22 décembre 2020 ~ 0 Commentaires

Principales obligations réglementaires dans les élevages professionnels de volailles

Depuis la confirmation du 1er cas positif le 13 Octobre dernier au Pays Bas, la situation vis-à-vis de l’Influenza Aviaire Hautement Pathogène (IAHP) est très alarmante en Europe et particulièrement en France. 635 foyers ou cas ont été confirmés en Europe et 54 concernent des exploitations avicoles. De nombreux cas ont été confirmés en avifaune sauvage et en élevage et ils sont dans la zone qui correspond au couloir de migration européen.

Vous noterez que désormais peu de pays en Europe sont épargnés. L’Allemagne, les Pays-Bas et le Danemark restent les pays les plus contaminés.

En ce qui concerne la France, 3 animaleries ayant un fournisseur commun, puis 5 basses-cours appartenant à des particuliers, clients d’une des animaleries, ont été déclarées infectées en Novembre.

Un premier foyer a été confirmé dans un élevage de palmipèdes en phase de pré-gavage sur une commune à risque particulier du département des Landes. L’ensemble des canards a été euthanasié.

Par ailleurs, trois cas ont été détectés sur des oiseaux sauvages libres :

  • une oie bernache cravant dans le Morbihan ;
  • une oie bernache cravant en Loire-Atlantique ;
  • trois cygnes en Meurthe-et-Moselle.

Les 3 communes où ont été retrouvés les oiseaux morts sont toutes situées en zone humide et considérées à risque particulier. Pour mémoire, 123 communes sont considérées à risque dans le département de la Loire (plaine du Forez et bordure du fleuve Rhône).

Outre de nouveaux cas dans la faune sauvage, 5 foyers ont été confirmés ou sont en cours de confirmation respectivement dans les Landes (3), en Vendée (1) et dans les Deux-Sèvres (1) dans des élevages hébergeant des canards.

Au vu de cette situation, nous nous appelons à être très vigilent sur la stricte application des mesures de biosécurité pour éviter de nouvelles introductions au sein du compartiment domestique.

Depuis le passage au niveau de risque « élevé », la claustration (ou la mise la mise sous filet) est obligatoire dans les élevages de volailles et les basses-cours.

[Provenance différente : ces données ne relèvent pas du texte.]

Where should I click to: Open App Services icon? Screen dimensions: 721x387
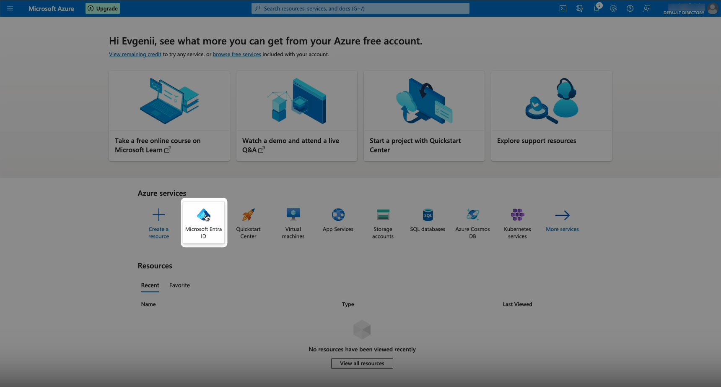tap(338, 215)
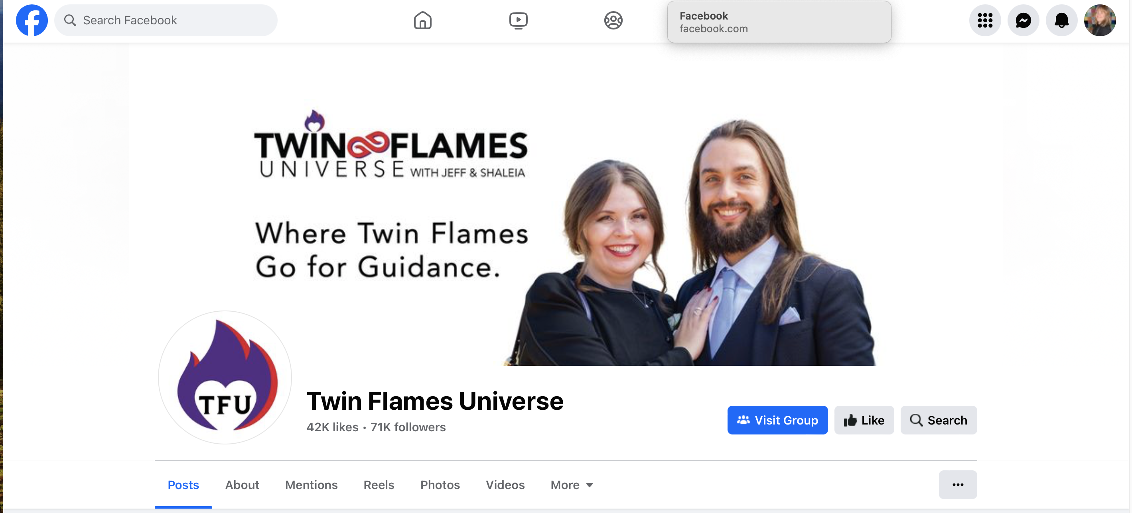Viewport: 1132px width, 513px height.
Task: Open the Home feed icon
Action: click(422, 20)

Vous noterez que, contrairement aux élevages professionnels, les basses-cours ne peuvent pas bénéficier d’une dérogation à la claustration ou la mise sous filet. Par ailleurs, seuls les éleveurs qui respectent les mesures de biosécurité (cf fiche jointe) peuvent prétendre à une dérogation qui est accordée par la DDPP après une visite du vétérinaire sanitaire de l’exploitation validant a minima les mesures de biosécurité supplémentaires suivantes :

– absence d’accès à des points d’eau naturels ;

– réduction de la surface effective des parcours ;

– réduction de la durée de présence journalière des animaux sur les parcours.

Dans tous les cas la claustration demeure la disposition la plus sécuritaire vis-à-vis du contact avec les oiseaux sauvages.